The traditional interpretation of Islamic law gives women and men unequal roles in the judicial system. The testimony of a woman carries less weight than the testimony of a man and women cannot be appointed as judges. This is what probably lies behind these events in Egypt:
Dozens of Egyptian women and human rights activists have staged a protest in Cairo against a recent decision that bars women from holding judicial positions.
Thursday's protest came after the Council of State's association voted on Monday by an overwhelming majority against the appointment of women as judges in the council, an influential court which advises Egypt's government.
Up to 80 women showed up at the protest with most of the activists holding up posters that read in Arabic: "This is a black day for Egypt's history."

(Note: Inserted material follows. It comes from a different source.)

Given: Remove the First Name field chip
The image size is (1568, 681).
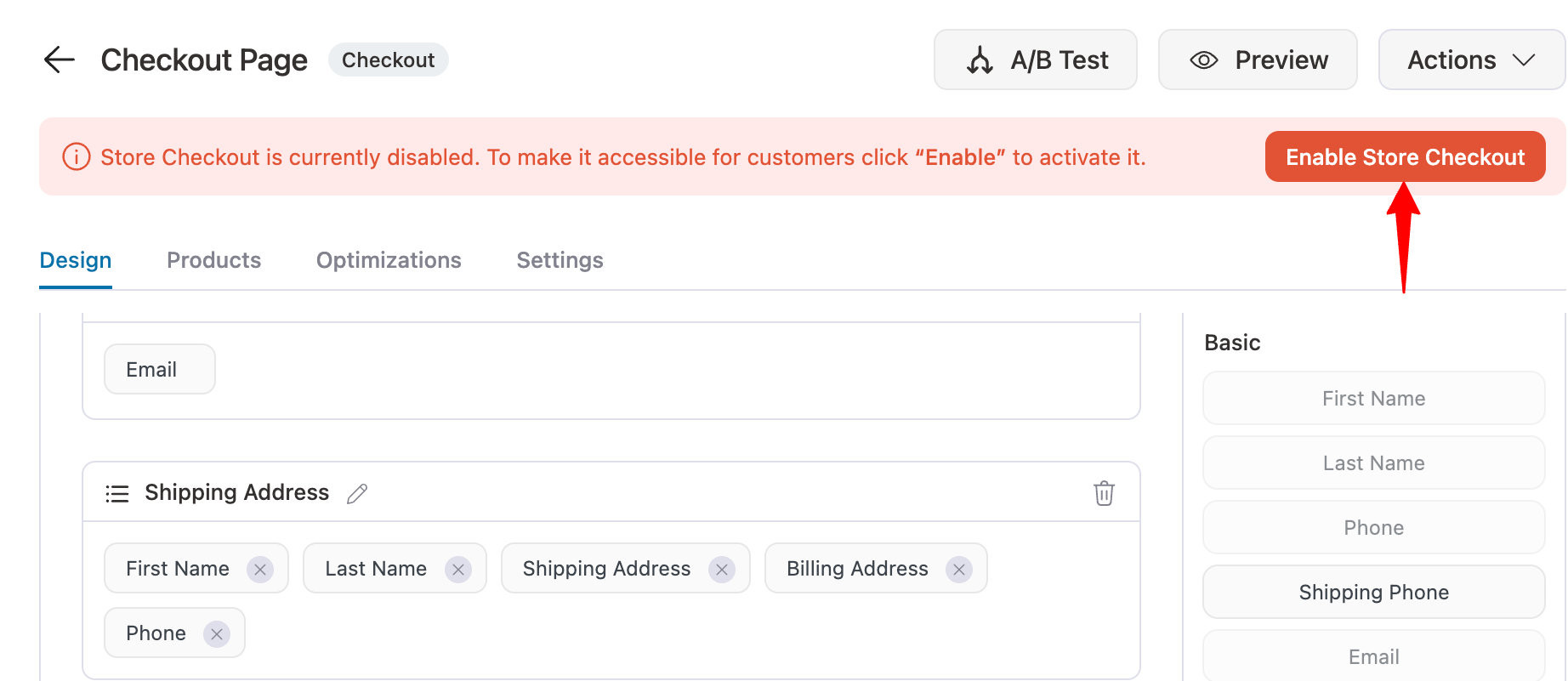Looking at the screenshot, I should [x=260, y=569].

"Three-hundred and eighty judges took part in the general assembly and voted, with 334 rejecting the appointment of females to judicial posts and 42 agreeing, with four abstentions," the Egyptian MENA news agency reported on Tuesday.
These news are discouraging, so let's quickly turn to the better news from Saudi Arabia and women's legal roles there:
Saudi Arabia is planning to bring in a new law to allow women lawyers to argue cases in court for the first time.

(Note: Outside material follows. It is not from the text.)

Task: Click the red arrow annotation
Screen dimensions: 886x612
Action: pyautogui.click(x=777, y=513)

Justice Minister Mohammed al-Eissa said the law was part of King Abdullah's plan to develop the legal system.
The law - to be issued "in the coming days" - would allow women to appear in court on family-related cases, including divorce and child custody.
It looks like female lawyers would only be allowed for female clients. So the total improvement might be very slight indeed, limited as it is to certain types of cases and clients only. Still, it's a step forward.